When:
Monday, October 12, 2020 12:00 PM
-
1:30 PM
Moynihan Institute of Global Affairs
South Asia Center presents
Mathangi Subramanian and Maura Finkelstein
Secret Stories of the City: Bangalore and Bombay in Conversation
Cities - particularly mega-cities like Bangalore and Bombay
- contain identities, profiles, and stories that circulate through official,
public channels. But both cities, like all cities, have hidden worlds, unseen
corners, and marginalized residents whose stories are devalued or erased
because they do not map onto accepted narratives of space and demographics.
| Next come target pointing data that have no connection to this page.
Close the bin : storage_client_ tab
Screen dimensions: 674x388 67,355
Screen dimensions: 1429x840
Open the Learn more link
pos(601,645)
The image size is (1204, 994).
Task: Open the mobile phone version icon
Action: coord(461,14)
This conversation between Mathangi Subramanian and Maura Finkelstein will
discuss how ethnographic storytelling can challenge accepted narratives by
highlighting legitimized and marginalized voices, both through fiction and
nonfiction. Drawing on Subramanian’s novel A People’s History of Heaven and
Finkelstein’s ethnography, The Archive of Loss: Lively Ruination in Mill Land
Mumbai, this conversation will ask: how can ethnography be used as a tool for
recovery and visibility? Whose stories get told and whose remain hidden? How do
writers choose what stories to tell and why? How can we think beyond the
imagined bounds of these Indian cities - and, by extension, cities around the
globe - through ethnographic storytelling?
Mathangi Subramanian is an award winning South Asian
American author and educator who believes stories have the power to change the
world. Her novel A People’s History of Heaven was longlisted for the
PEN/Faulkner Award and the Center for Fiction First Novel Prize, and was a
finalist for the Lambda Literary Award and the Valley of Words Prize. Her
middle grades novel Dear Mrs. Naidu won the South Asia Book Award and
was shortlisted for the Hindu-Goodbooks prize. A former public school teacher,
Fulbright-Nehru Scholar, and senior policy analyst for the New York City
Council, she holds a doctorate in education from Columbia University Teachers
College.
Maura Finkelstein a cultural anthropologist,
ethnographer and writer, as well as an Assistant Professor of Anthropology at
Muhlenberg College, in Allentown, PA. I have an MA in anthropology from
Columbia University (2005) and a PhD in anthropology from Stanford University
(2012). Her first book, The Archive of Loss: Lively Ruination in Mill Land
Mumbai, was published with Due University Press in 2019.